━━━━━ Excerpt ━━━━━

# Nikon D90 Bulb Setting



## Heretotherephoto (Nov 30, 2009)

Hi folks,  just bought a Nikon D90 a month or two ago.  So far I am really pleased with it.  Wanted the D300 but couldn't quite justify the expense.  Gonna have to sell a few more prints first.  Anyway, the sales guy told me that Nikon Digitals had some problems with using the bulb settings.  Specifically for exposures longer than thirty seconds.  Is this true and why?  This is my first digital SLR.  I have been using an N75 for years and have done a lot of long night exposures with some great results.  i would like to continue this in digital format if possible.

Thanks

Dave

www.heretotherephotography.com


----------



## ANDS! (Nov 30, 2009)

Has no more problems than any other dSLR has.  You're going to get some noisy prints, but that isn't limited to Nikon - although some people have got some clean files even on 5 to 10 minute exposures.


----------



## Heretotherephoto (Nov 30, 2009)

Yeah I know about the noise issue.  This may sound silly but does the ISO setting on a digital slr affect the noise at all?

I had actually heard that damage could be done to the camera on long exposures.  Something to do with a part overheating.


----------



## Josh66 (Nov 30, 2009)

Heretotherephoto said:


> Yeah I know about the noise issue.  This may sound silly but does the ISO setting on a digital slr affect the noise at all?


Oh yeah.  Not really much different than film though...  High ISO is high ISO.  You just get noise now instead of grain.
The newer dSLRs are cleaner at 1600 than film is though.



Heretotherephoto said:


> I had actually heard that damage could be done to the camera on long exposures.  Something to do with a part overheating.



I've heard of it, but never by the person it actually happened to...  It's always "a guy my friend knows".

The longest I have personally done was about 15 minutes...

EDIT
One nice thing about digital is that there is no reciprocity failure.


----------



## KmH (Nov 30, 2009)

I've done 20 minute exposures with a D90. With only 2 minutes or so between exposures. No Problemo.


----------

━━━━━ Recorded data ━━━━━

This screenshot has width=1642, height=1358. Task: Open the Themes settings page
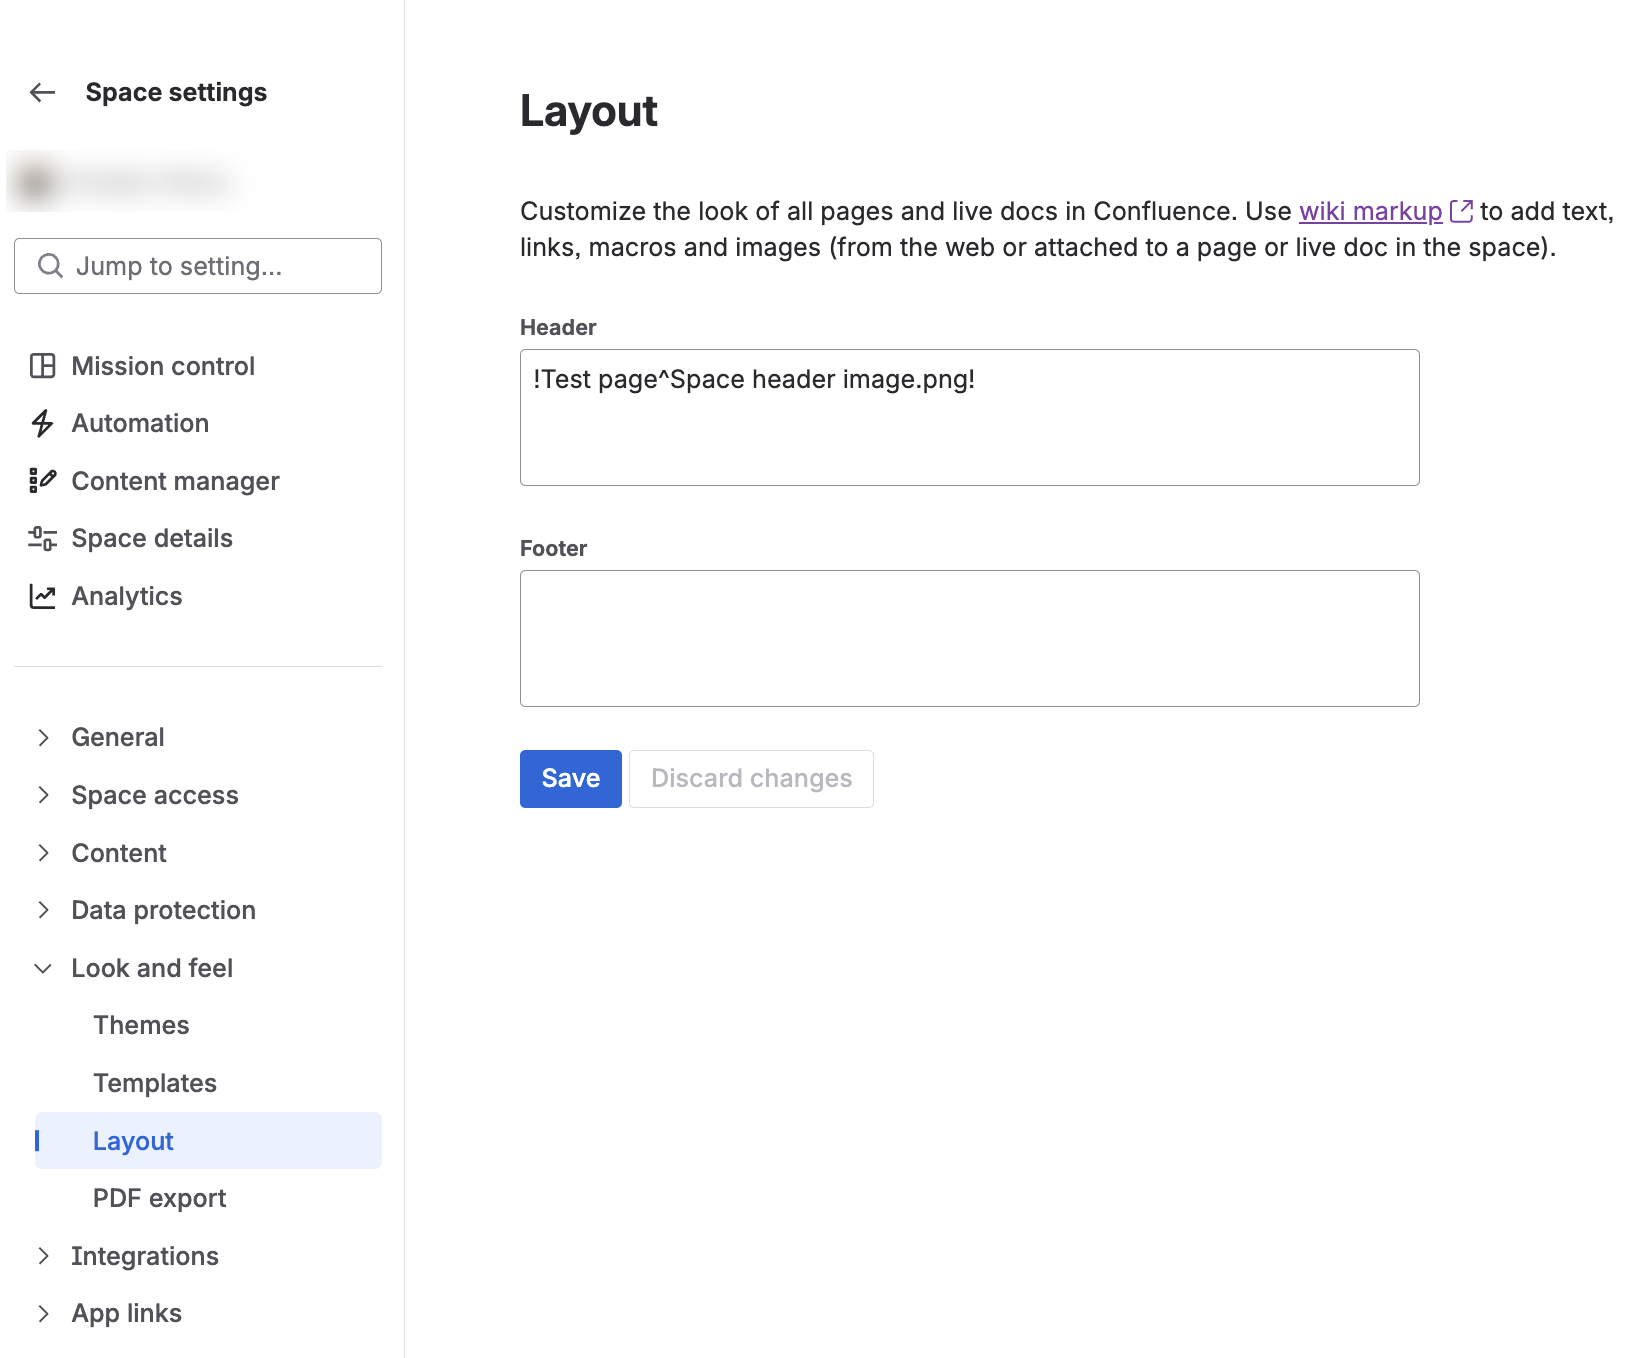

━━━━━

| Set tasks |
1. In the Nikon D90 thread, what camera had the first poster used for years before buying the D90?
2. Repeat word for word the part of the Nikon D90 thread starting at "## ANDS! (Nov" and ending at "10 minute exposures.".

| Answer list |
1. An N75.

2.
## ANDS! (Nov 30, 2009)

Has no more problems than any other dSLR has.  You're going to get some noisy prints, but that isn't limited to Nikon - although some people have got some clean files even on 5 to 10 minute exposures.